Tim Berners-Lee warns not to take the web for granted
Tim Berners-Lee first filed his paper describing the World Wide Web 25 years ago today – and he’s marking the milestone by calling for users to protect net neutrality and fight against surveillance.
Berners-Lee’s proposal – you can read it here – was for a better way to manage information at the Cern lab in Switzerland, and describes “a ‘web’ of notes with links”. His boss, Berners-Lee has said, judged it “vague but exciting”.
The British scientist has dedicated much of the past two and half decades to pushing to keep the web open, and marked the anniversary of his paper by calling for the web to be kept neutral and free of surveillance.
It’s possible that people end up taking the web for granted and having it pulled out from underneath them
“It’s time for us to make a big communal decision,” he told the BBC. “In front of us are two roads – which way are we going to go? Are we going to continue on the road and just allow the governments to do more and more and more control – more and more surveillance?”
“Or are we going to set up a bunch of values?” he asked. “Are we going to set up something like a Magna Carta for the web and say, actually, now it’s so important, so much part of our lives, that it becomes on a level with human rights?”
Berners-Lee called for three areas for his “Magna Carta” to address: how to connect those who aren’t yet online; who has the right to collect our data, and how they can use it; and creating a high-performance open architecture that will work on any device, rather than having to “fall back into proprietary alternatives”.

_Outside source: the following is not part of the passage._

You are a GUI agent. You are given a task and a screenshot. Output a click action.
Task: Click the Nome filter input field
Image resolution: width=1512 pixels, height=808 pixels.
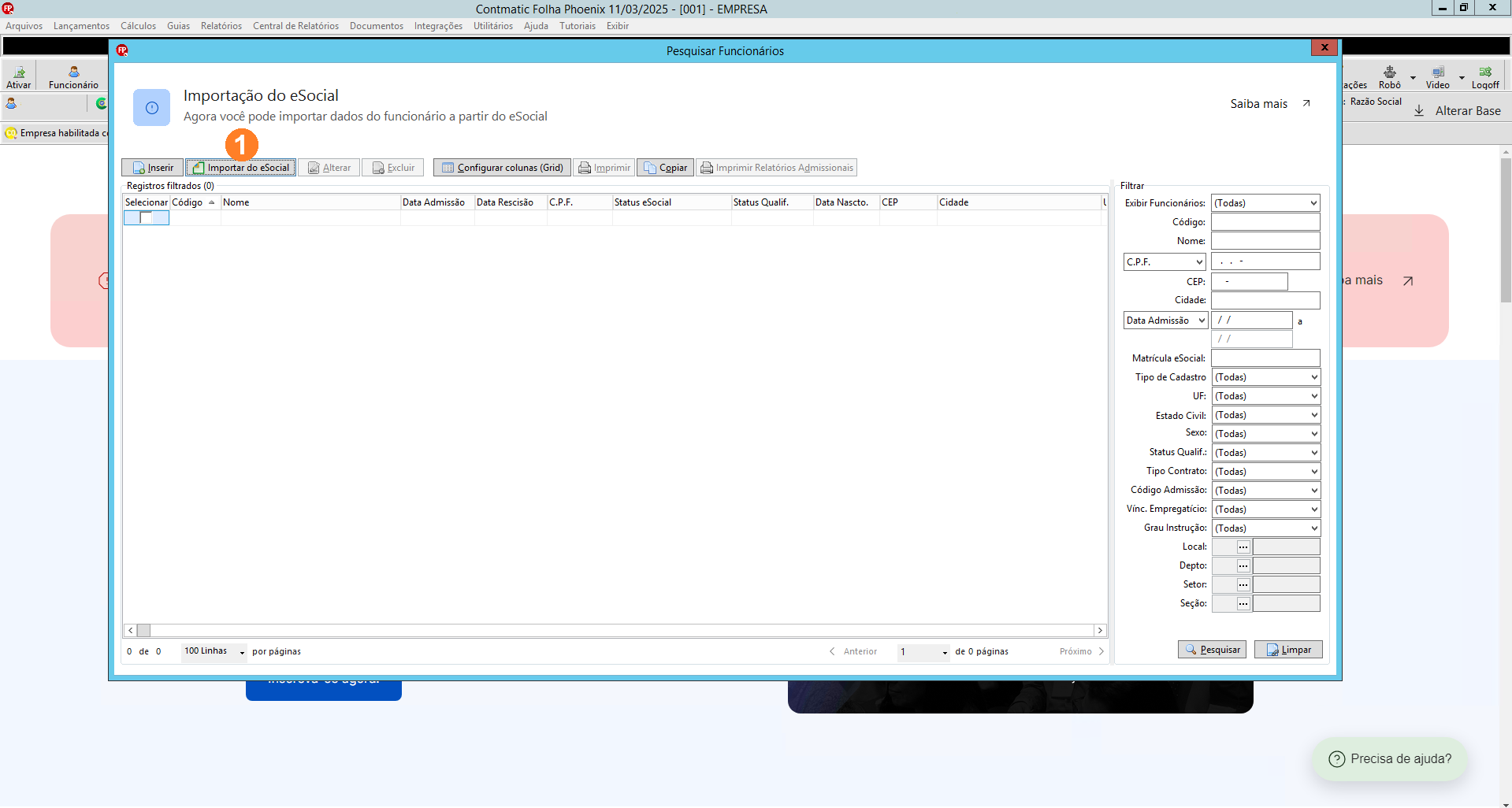(x=1265, y=241)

To that end, he and other activists have set up the Web We Want campaign, urging users to take action to protect the web from negative influences.
“It’s possible that people end up taking the web for granted and having it pulled out from underneath them,” he told The New York Times.
Waste of time?
While the web can clearly be a tool for good, it’s also a bit of a time waster, what with videos of dogs flying, kittens on Roombas and Twitter.
Berners-Lee defended his creation, saying you can do as you please with it. “I don’t have a lot of sympathy with people who say: ‘There’s so much rubbish on the web’,” he told the BBC. “Well, if there’s so much rubbish, if it’s rubbish, don’t read it. Go read something else.”
However, he admitted to the New York Times some surprise at what’s ended up online. “I spent a lot of time trying to make sure people could put anything on the web, that it was universal,” he told the newspaper. “Obviously, I had no idea that people would put literally everything on it.”
Berners-Lee will be taking part in an Ask Me Anything on Reddit at 8pm tonight.